Question

Solve the limit as x approaches a of a-x/square root of x + square root of a

Answer 1

\[a-x/(\sqrt{x}+ \sqrt{a})\]

Answer 2

Direct substitution doesn't seem to be an issue here... Did you mean \(\sqrt x-\sqrt a\) in the denominator?

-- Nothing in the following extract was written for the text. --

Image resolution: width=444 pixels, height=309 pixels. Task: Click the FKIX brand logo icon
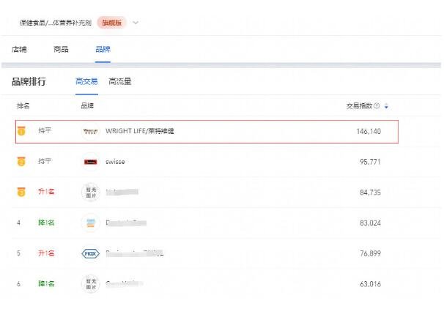[x=91, y=253]
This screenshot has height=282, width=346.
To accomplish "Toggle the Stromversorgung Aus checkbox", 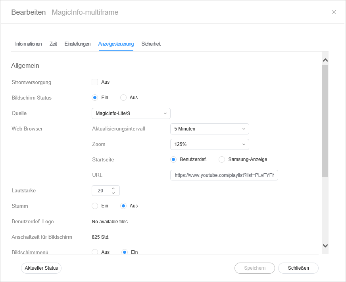I will tap(95, 82).
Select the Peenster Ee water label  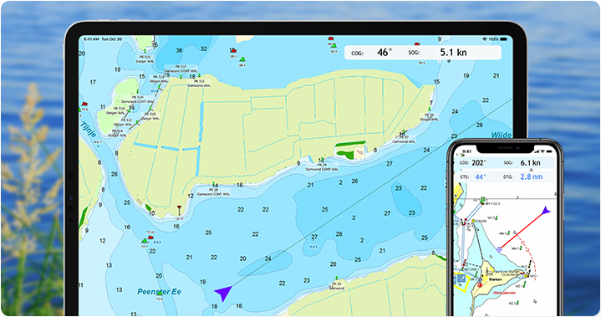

If you mean what you wrote, directly substituting will give your limit. No discontinuities to worry about. But that's boring. Another way you can approach this is factoring the difference of squares in the numerator:
\[\frac{a-x}{\sqrt x+\sqrt a}=-\frac{x-a}{\sqrt x+\sqrt a}=-\frac{\left(\sqrt x-\sqrt a\right)\left(\sqrt x+\sqrt a\right)}{\sqrt x+\sqrt a}=\sqrt a-\sqrt x\]
Now provided that \(a>0\), the limit is clearly 0.

Answer 3

Where did you get the a>0?

Answer 4

That's an assumption I'm making. If you have \(a=0\), then
\[\lim_{x\to a}\frac{a-x}{\sqrt x+\sqrt a}=\lim_{x\to 0}\frac{-x}{\sqrt x}=-\lim_{x\to0}\sqrt x\]
which does not exist as a two-sided limit.